Ce dernier point reste à nos yeux le plus dommageable en regard de la communauté d’intérêts qui nous lie tous que l’on soit intérimaire ou permanent.
La CFTC appelle à élargir le principe aux salariés intérimaires, en ouvrant une négociation sur la base de l’utilisation du Compte Épargne Temps Intérimaire
Une catégorie de personnel serait donc, sur la seule base de son statut, écartée de la malheureuse hypothèse de subir une situation pénible dans sa famille et même de la possibilité d’être généreuse !

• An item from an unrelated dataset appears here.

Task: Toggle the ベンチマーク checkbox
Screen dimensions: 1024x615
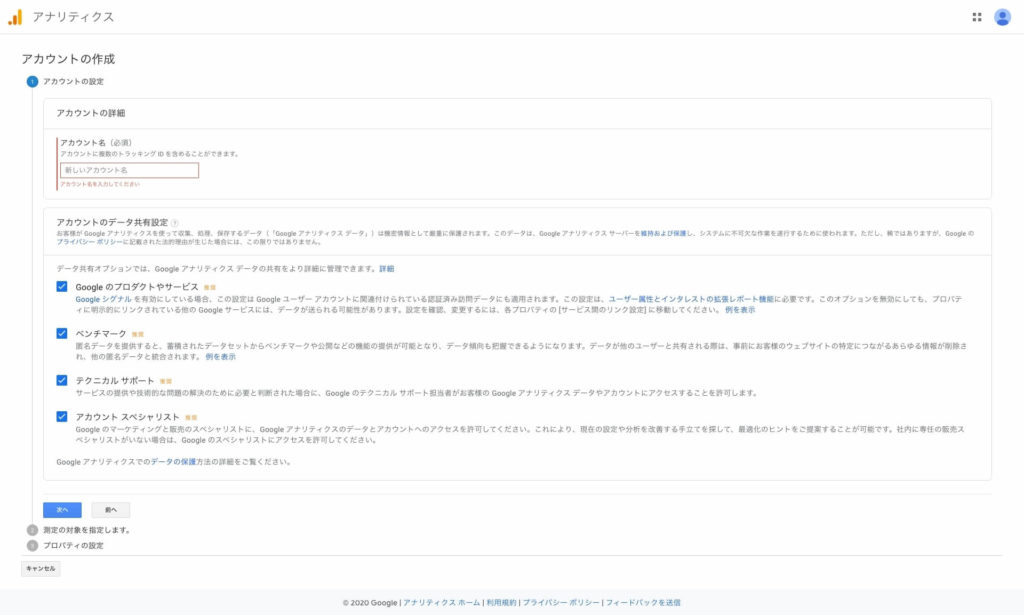Action: 62,334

Alors que l’employeur essaye de faire passer en force l’utilisation du Compte Épargne Temps pour les intérimaires, compte qui lui permet de faire fructifier sa trésorerie, il exclut la possibilité de faire utilisation de ce Compte pour des notions de difficultés familiales et de solidarité.
Encore une belle illustration du mercantilisme à court terme qui prévaut dans la tête de nos dirigeants.